The Chambre Arbitrale Maritime de Paris (CAMP) is an arbitral institution first established in 1901 which specialises in the maritime sector. The CAMP has its own arbitration rules for disputes in the international maritime trade and industry (mostly recently revised in 2019). It also offers mediation services. The CAMP boasts a list of over 50 independent arbitrators with experience as either commercial maritime practitioners (ship owners, charterers, ship brokers, insurers), lawyers (maritime law professors, in-house or private counsel, judges) or maritime experts (naval architects, chief engineers, and so on).
The maritime world also benefits from the London Maritime Arbitrators Association (LMAA) which, although not a court or institution, has issued the LMAA Terms (most recently revised in 2017), a widely used set of rules in ad hoc maritime arbitrations.
Based on the above, it seems that a key benefit, perhaps the key benefit, of choosing to use a specialised arbitral institution or court is that parties are guaranteed that its decision makers have specialised knowledge in that given industry. Additional benefits include procedural rules which have been tailored to the specific sector, and often include specialised procedures for the use of technical experts.
However, other than CAS, these specialised institutions/courts are relatively new to the world of arbitration, and there is very little evidence about how much parties in a given sector are actually using them. Accordingly, the procedures and policies they have developed are relatively untested in terms of judicial scrutiny and enforceability.
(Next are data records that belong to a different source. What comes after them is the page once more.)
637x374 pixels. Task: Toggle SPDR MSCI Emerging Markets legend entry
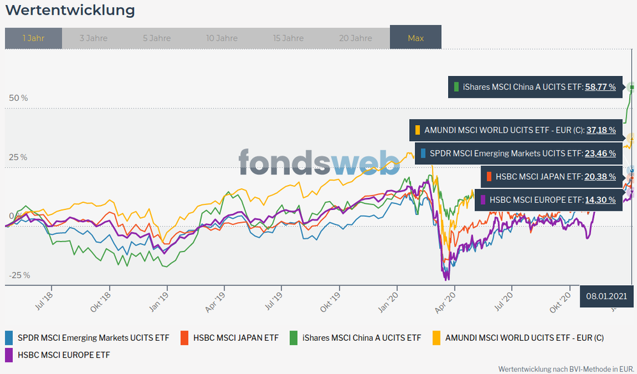[x=93, y=338]
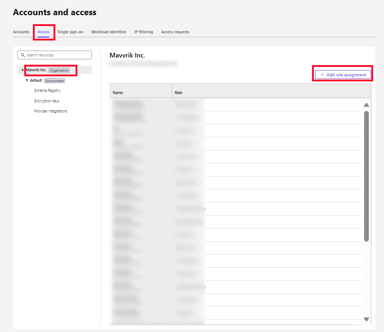
Task: Open the Single sign-on tab
Action: coord(70,32)
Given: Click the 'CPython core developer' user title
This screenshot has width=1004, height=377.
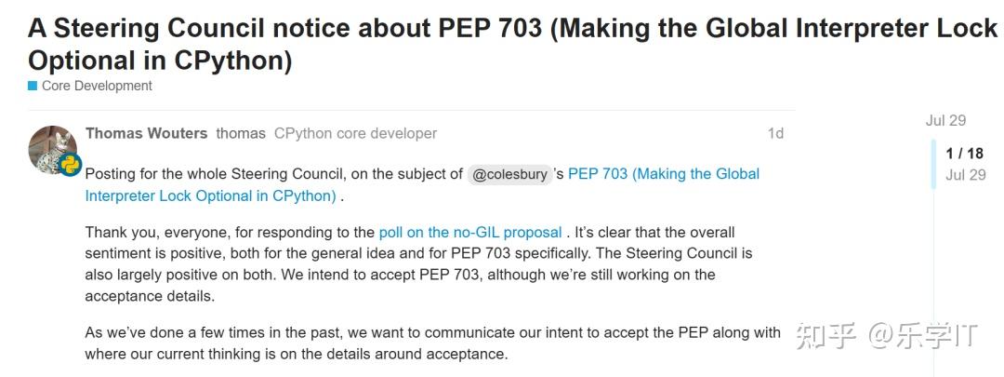Looking at the screenshot, I should [355, 133].
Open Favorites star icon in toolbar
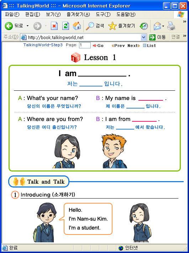 112,26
It is simply too early to tell whether arbitral awards issued by tribunals of a specialised institution are considered to be robust, and whether they can withstand challenges in national courts.
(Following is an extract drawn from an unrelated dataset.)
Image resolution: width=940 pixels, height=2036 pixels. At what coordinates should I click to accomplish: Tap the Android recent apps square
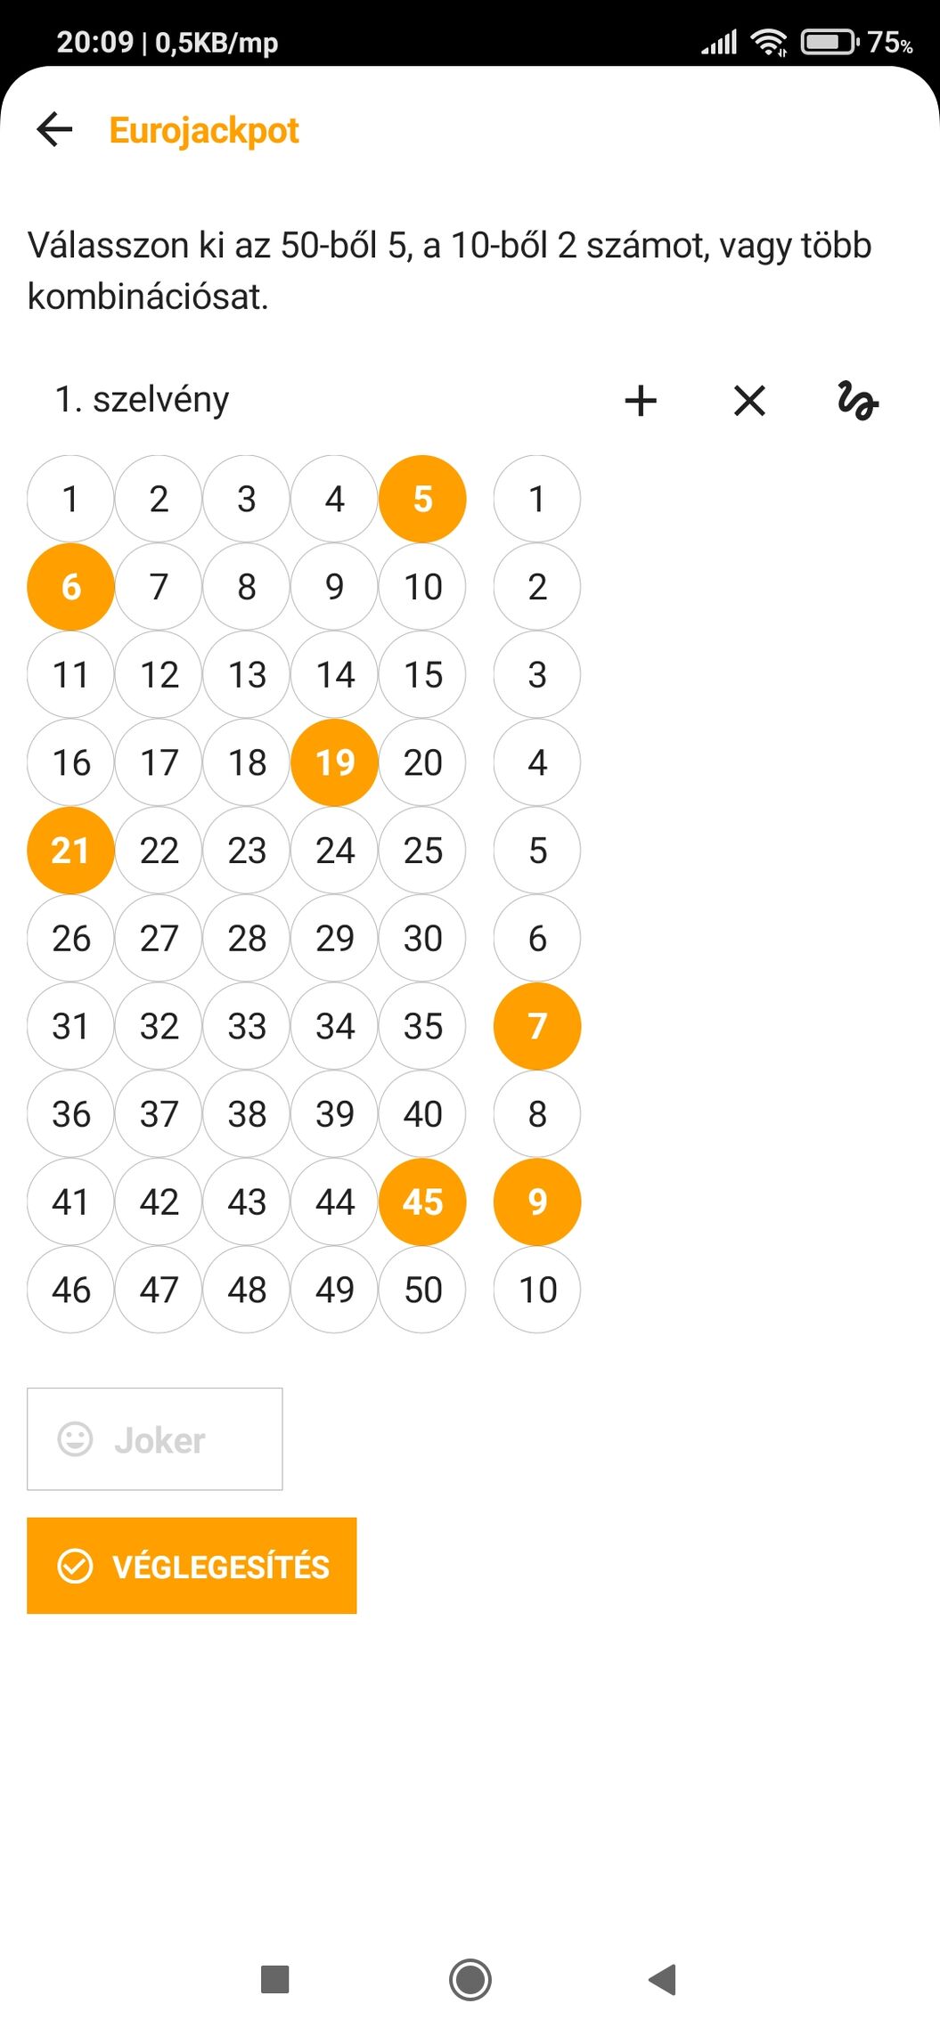click(x=274, y=1979)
Amidst this era of specialised arbitration, the generalist institutions are taking measures to meet the needs of parties in specific sectors. As mentioned, the ICC has taken steps to address the needs of the financial sector and the construction sector by providing guidance about preferred procedures for disputes in those areas. Other institutions are focusing on providing parties with specialised decision makers in the form of specialised rosters or panels, with the HKIAC and the AAA taking the lead on this front. It would not be surprising if more generalist institutions followed suit.
What is clear based on the above summary is that, in an increasingly crowded field, there are more and more specialised institutions, specialised rules and specialised rosters. Although it remains to be seen whether parties in certain sectors will favour the route of specialised or generalist arbitration, parties have more options now than ever before.